The number of clusters of Covid-19 in residential facilities remains our area of greatest concern. We are continuing with the significant measures already in place to protect both the residents and staff. These measures include 18 response teams across the country, led by senior nursing support and infection prevention and control in public health input into preventing and managing clusters. We are prioritising the testing of staff and residents as I have outlined.
The regulator, HIQA, has published and is now assessing a new quality assurance regulatory framework for long-term residential healthcare settings so that we have ongoing oversight, not anecdote, into the response of each of these facilities - public, private and voluntary.

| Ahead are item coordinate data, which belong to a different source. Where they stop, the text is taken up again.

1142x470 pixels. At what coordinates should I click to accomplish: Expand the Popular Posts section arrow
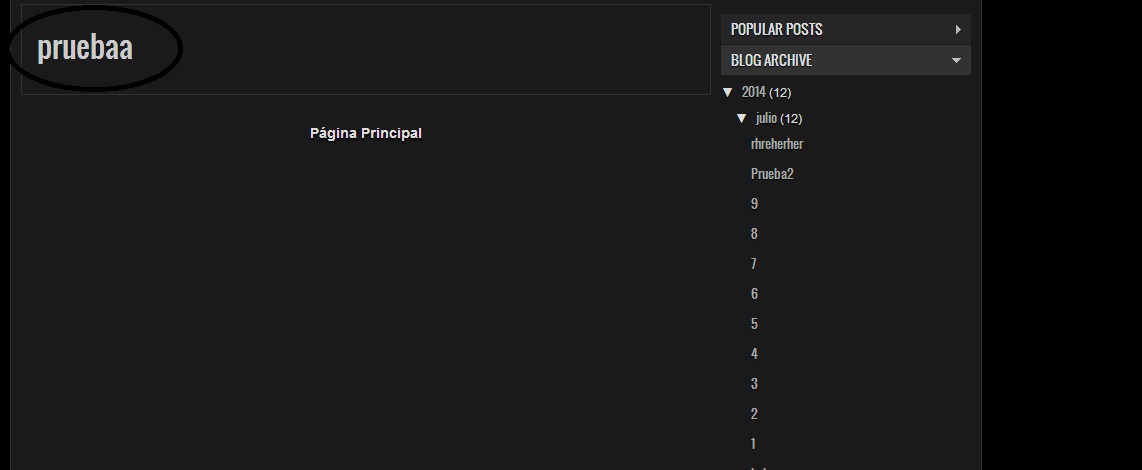[x=958, y=30]
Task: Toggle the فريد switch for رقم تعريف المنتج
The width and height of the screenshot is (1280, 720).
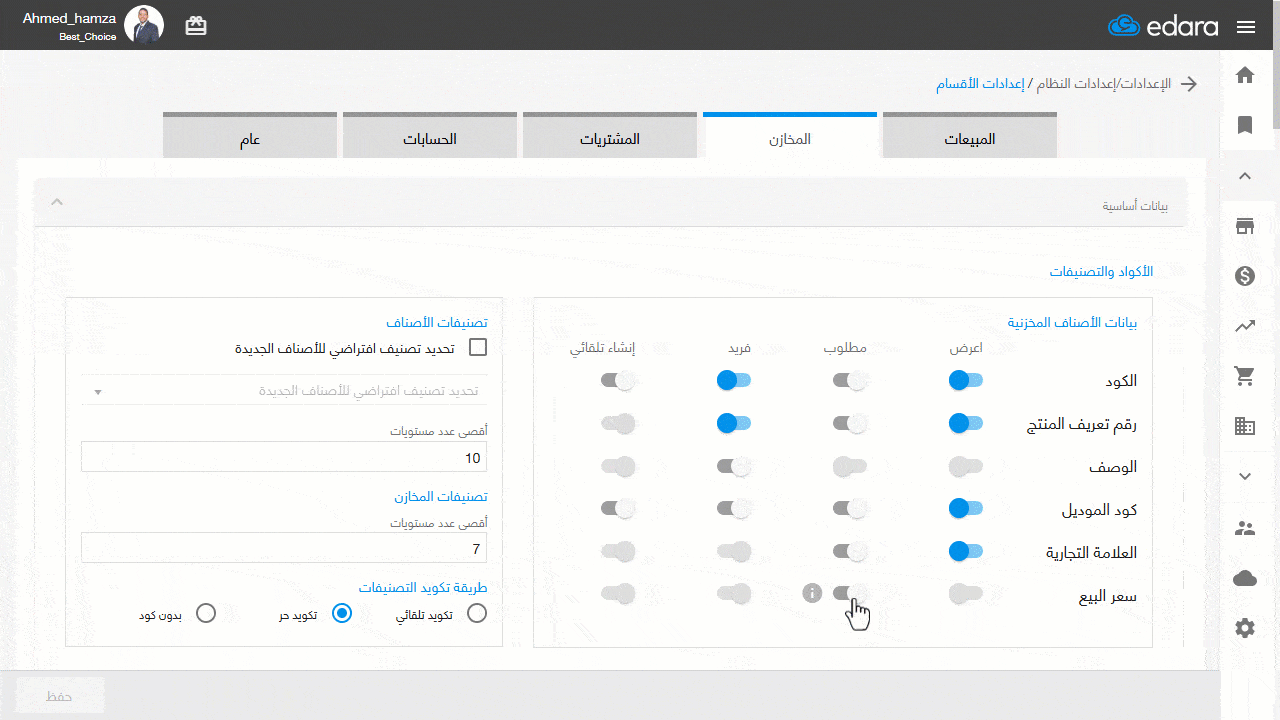Action: (x=734, y=423)
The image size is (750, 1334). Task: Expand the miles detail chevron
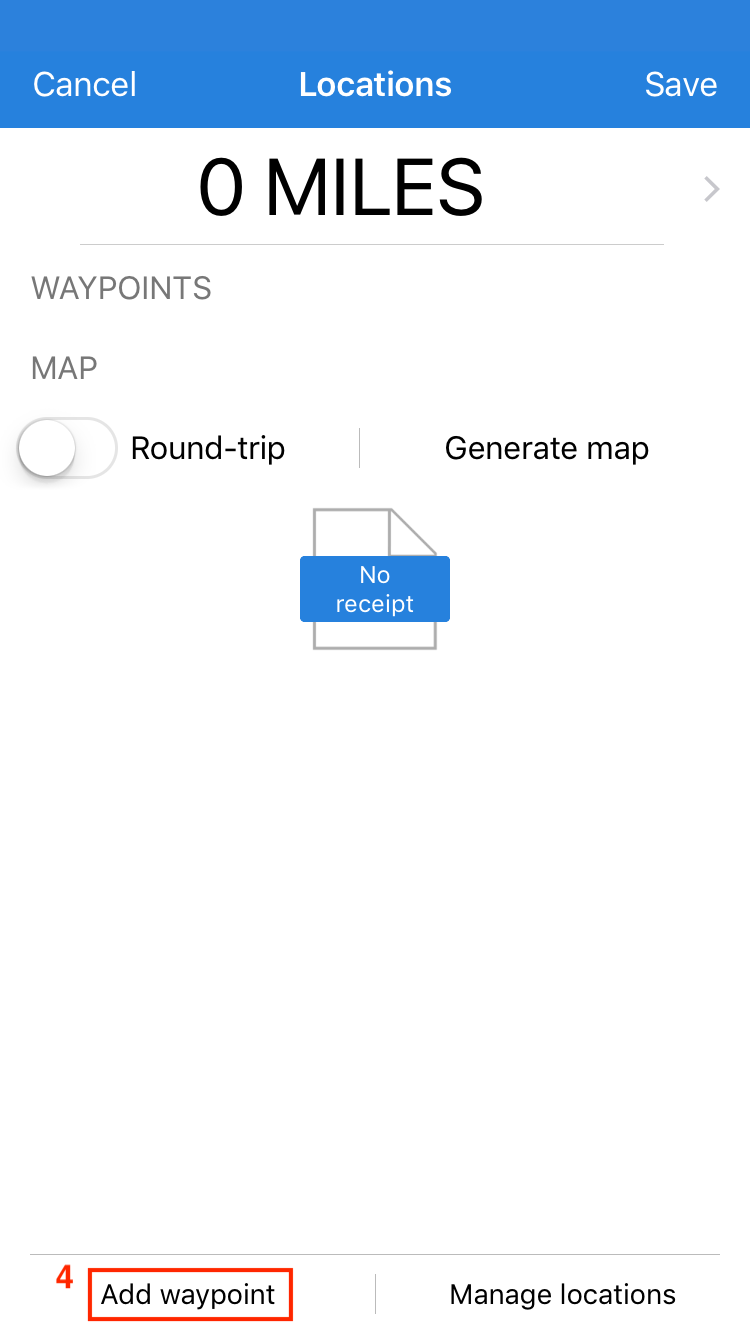711,189
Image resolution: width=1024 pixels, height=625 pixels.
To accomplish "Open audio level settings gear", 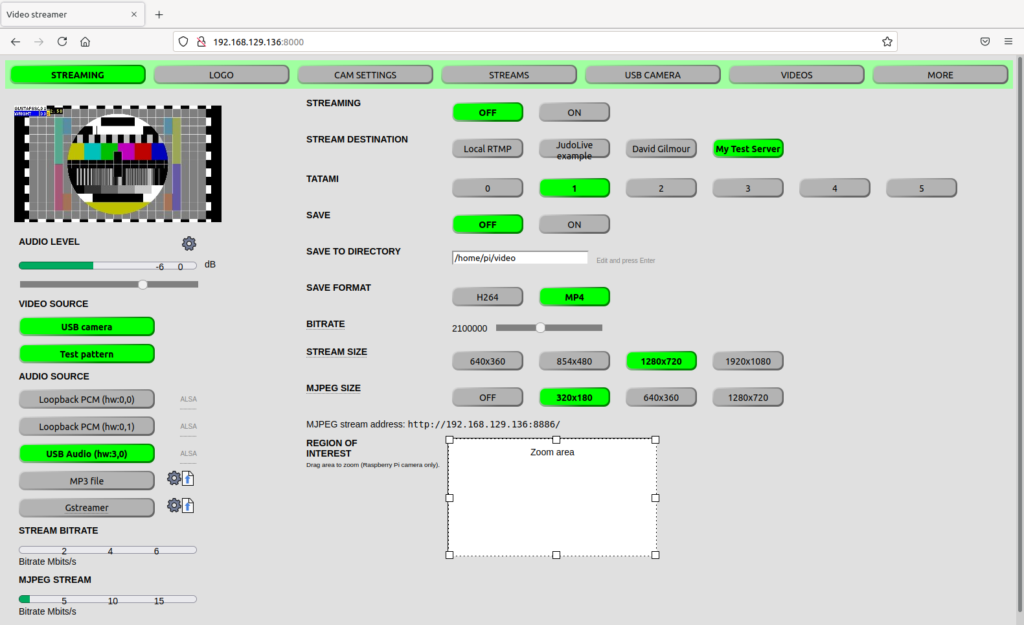I will [189, 243].
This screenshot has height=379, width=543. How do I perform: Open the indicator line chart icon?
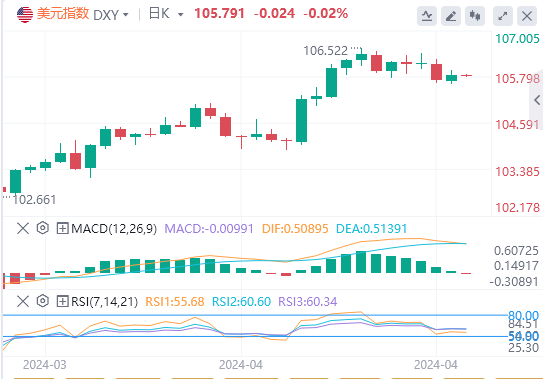coord(427,16)
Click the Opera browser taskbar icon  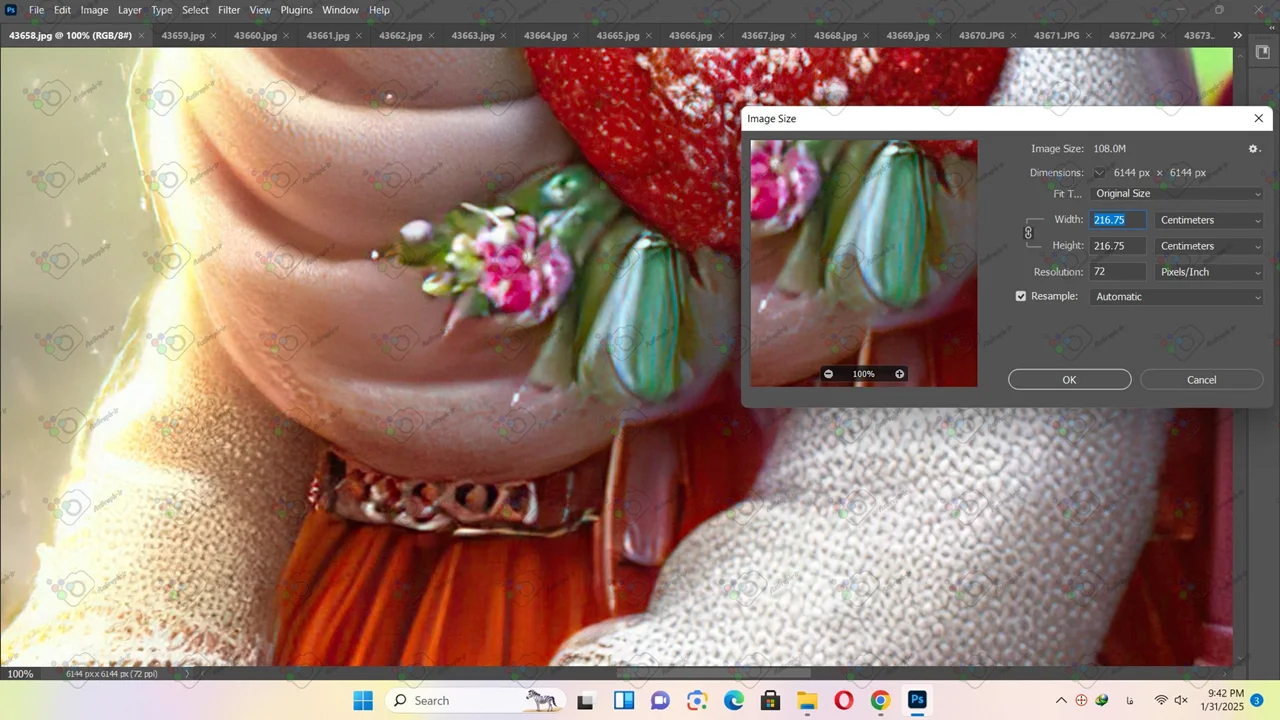pos(843,700)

We are currently looking, as the House will be aware, at the public health measures that are in place until 5 May. Our primary focus in that analysis will be to ensure that any access taken will not endanger the progress that we have made in suppressing this disease. Extreme vigilance will be needed so that we do not put our country at risk from future waves of this disease. Our society has already paid a significant price for the ground we have gained against this disease. As we move into the future, we must not lose that ground. The National Public Health Emergency Team is taking into account the expert advice of the World Health Organization, the European Centre for Disease Control and Prevention, and the European Commission in developing public health criteria to guide our decisions. In order to move forward, we must have the capacity to measure the effects on the disease of any changes we might make and to be able to do so very quickly. We can do this if our actions are underpinned by an efficient sampling, testing and contact-tracing strategy and access to real-time epidemiological and clinical data. At every stage, we must watch the transmission of this disease. We must be confident that we have sufficient capacity. We are also fortunate that as some countries are at a more advanced stage of this pandemic, we can monitor that also. The truth is that we cannot act unless we see that the disease remains suppressed and achieving that, as I have said, is in the hands of each and every one of us. If we continue to make good progress we can begin to restart our economy and, most important, our society, and we can look forward to a time where there are no new cases and no new tragic deaths. We will have a roadmap for the next phase but we must continue to unite around a common purpose to stay safe and to protect each other.